Start of Source extract

Syracuse man gets 13 years for road rage

A Syracuse man will serve up to 13 and a half years in prison after two road rage incidents, including one in which he was shot by police.

25-year-old Alexander Jackson was sentenced Friday by Judge Stephen Bowers in Elkhart Superior Court II. He pleaded guilty April 28 to five felony counts from the two incidents, including attempted aggravated battery and battery on a law enforcement official.

Jackson originally was charged with attempted murder, but that was reduced to attempted aggravated battery as part of a plea agreement.

The charges resulted from a road rage incident on July 27 when Jackson rampaged through North Webster in a truck hauling a utility trailer in an while chasing Nathaniel Boyer and Bryon Oswald.

During a southbound chase along Ind. 13, Jackson was firing a gun in the direction of the vehicle.

Jackson’s chase ended with him being shot by Kosciusko County Sheriff’s Department deputy Don McCune, after Jackson allegedly revved his engine and attempted to ram McCune’s squad car.

The estimated damage to property caused by Jackson was over $130,000, according to Kosciusko County Sheriff’s Department Sergeant Chad Hill.

Jackson was taken to jail after recovering in the hospital.

After Jackson bonded out, police say he tried to run Oswald off the road Sept. 11, resulting in a second set of charges.

(Gary Nieter / Times Union)

Bowers sentenced Jackson to a total of 23 and a half years in the Indiana Department of Corrections, with 10 years suspended, on the five counts.

Jackson’s friends and family gasped as the sentence was announced.

Jackson apologized for his actions and told the judge he had a drinking problem.

End of Source extract
Start of Data segment

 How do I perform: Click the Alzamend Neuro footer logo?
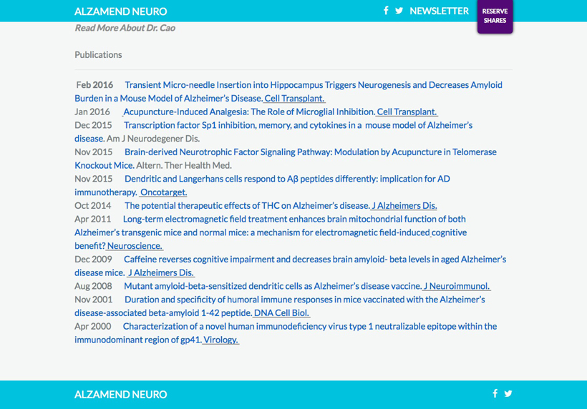click(x=120, y=394)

End of Data segment

* [Parts of the exercise]:
[1] In the road rage article, what charge was Jackson originally facing before the plea agreement reduced it?
[2] Please say whether each statement agrees with the road rage article, answering yes or no and quoting the deciding words: (a) Jackson pleaded guilty to five felony counts. (b) The estimated property damage was under $100,000. (c) Jackson told the judge he had a drinking problem.

* [Expected outputs]:
[1] Attempted murder.

[2]
(a) Yes: "He pleaded guilty April 28 to five felony counts from the two incidents"
(b) No: "The estimated damage to property caused by Jackson was over $130,000"
(c) Yes: "told the judge he had a drinking problem"